Or he could skip lunch. He often thought that he was probably taking in from the Aegean sufficient calories through his lungs, mainly fat. Crosetti was not an exerciser, and he enjoyed his mother’s cooking: a bit of a spare tire hung around his waist, a face more jowly than he liked stared back at him from the mirror when he shaved. He considered asking the upstairs clerk to join him, assuming that Carolyn Rolly lived upon substances grosser than air scented by old books. She occasionally ate with Glaser, he knew; they would close up the upstairs and go out, leaving Crosetti laboring below. He allowed this fantasy a brief bubble of life, then shrugged it away. Rolly was a book person, and he was, at bottom, not, even though he had learned a good deal about the book business (prices and conditions and so on) as part of his work with the computer. She was not a beauty by the prevailing standards of meat magazines or movies, being tall enough but somewhat more solidly built than was the current fashion.
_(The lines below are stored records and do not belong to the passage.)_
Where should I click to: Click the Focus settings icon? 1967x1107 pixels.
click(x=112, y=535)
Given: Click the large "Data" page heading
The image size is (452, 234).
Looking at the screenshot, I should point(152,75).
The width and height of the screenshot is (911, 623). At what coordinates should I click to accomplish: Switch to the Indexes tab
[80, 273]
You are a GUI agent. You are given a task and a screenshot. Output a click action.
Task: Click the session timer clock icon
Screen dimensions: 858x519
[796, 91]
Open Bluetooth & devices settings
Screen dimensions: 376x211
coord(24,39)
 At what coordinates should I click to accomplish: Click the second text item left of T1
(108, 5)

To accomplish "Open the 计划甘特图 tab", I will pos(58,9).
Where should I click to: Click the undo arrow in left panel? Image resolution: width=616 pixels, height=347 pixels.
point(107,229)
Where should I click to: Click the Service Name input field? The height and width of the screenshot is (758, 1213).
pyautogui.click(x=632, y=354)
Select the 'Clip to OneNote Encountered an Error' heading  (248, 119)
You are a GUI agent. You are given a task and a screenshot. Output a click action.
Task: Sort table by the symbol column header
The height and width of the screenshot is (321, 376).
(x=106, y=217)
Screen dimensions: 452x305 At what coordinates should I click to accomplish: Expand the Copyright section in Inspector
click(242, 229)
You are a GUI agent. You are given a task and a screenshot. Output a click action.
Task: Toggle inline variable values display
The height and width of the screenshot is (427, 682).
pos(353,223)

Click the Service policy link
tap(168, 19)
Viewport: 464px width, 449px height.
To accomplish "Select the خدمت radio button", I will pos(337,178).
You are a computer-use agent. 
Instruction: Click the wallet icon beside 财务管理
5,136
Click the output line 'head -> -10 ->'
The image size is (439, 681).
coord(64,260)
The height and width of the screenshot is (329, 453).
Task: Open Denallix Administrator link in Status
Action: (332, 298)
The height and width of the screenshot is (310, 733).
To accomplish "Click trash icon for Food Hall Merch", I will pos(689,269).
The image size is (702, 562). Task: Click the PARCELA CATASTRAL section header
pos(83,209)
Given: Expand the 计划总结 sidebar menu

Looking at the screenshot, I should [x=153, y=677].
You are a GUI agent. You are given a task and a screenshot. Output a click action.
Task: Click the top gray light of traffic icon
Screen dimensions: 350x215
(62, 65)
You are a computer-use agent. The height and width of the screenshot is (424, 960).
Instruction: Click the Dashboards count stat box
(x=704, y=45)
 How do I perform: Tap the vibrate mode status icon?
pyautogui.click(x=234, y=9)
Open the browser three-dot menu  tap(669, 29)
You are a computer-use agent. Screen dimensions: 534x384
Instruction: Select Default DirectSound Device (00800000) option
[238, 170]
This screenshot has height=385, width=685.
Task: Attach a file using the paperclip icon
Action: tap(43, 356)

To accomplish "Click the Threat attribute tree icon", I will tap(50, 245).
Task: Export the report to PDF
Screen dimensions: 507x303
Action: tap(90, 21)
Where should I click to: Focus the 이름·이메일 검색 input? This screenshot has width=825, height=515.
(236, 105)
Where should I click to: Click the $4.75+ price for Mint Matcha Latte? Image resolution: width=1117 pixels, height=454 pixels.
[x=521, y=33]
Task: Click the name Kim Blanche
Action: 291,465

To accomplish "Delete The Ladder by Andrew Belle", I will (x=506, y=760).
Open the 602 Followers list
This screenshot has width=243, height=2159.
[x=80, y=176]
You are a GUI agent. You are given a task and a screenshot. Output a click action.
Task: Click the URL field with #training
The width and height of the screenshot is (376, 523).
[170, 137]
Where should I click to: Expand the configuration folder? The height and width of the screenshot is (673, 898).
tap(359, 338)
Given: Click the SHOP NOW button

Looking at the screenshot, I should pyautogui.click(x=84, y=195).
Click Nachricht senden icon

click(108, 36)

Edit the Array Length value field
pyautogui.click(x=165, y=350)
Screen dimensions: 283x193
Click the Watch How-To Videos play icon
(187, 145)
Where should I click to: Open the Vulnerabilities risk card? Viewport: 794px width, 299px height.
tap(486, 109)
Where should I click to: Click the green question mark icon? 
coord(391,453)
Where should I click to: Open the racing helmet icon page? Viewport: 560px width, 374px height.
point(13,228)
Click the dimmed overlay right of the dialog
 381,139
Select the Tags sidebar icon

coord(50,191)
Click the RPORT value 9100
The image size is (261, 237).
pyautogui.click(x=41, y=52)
Crosetti had read somewhere about women who looked better out of clothes than in them, and he thought Rolly was one of these. Clothed, certainly, she was undistinguished: she wore black like everyone else.

But there was something about her that drew the eye. The shiny, smooth dark hair hung neck length, held away from her face with a silver clasp. The nose was sharp and seemed to have more than the usual number of component bones making odd little corrugations all over it. Her lips were unfashionably thin and pale, and when she spoke you could see that her teeth were odd too, the incisors especially long and dangerous looking. Her eyes were ridiculously blue, like (duh!) the sky in summer with, he thought, unnaturally tiny pupils. If not a book person, Crosetti was still a reader, his tastes in novels running largely to fantasy and science fiction, and sometimes he entertained the notion that Ms. Rolly was a vampire: it would explain the dark clothes, the physical presence, those teeth—although a vampire who came out in the day.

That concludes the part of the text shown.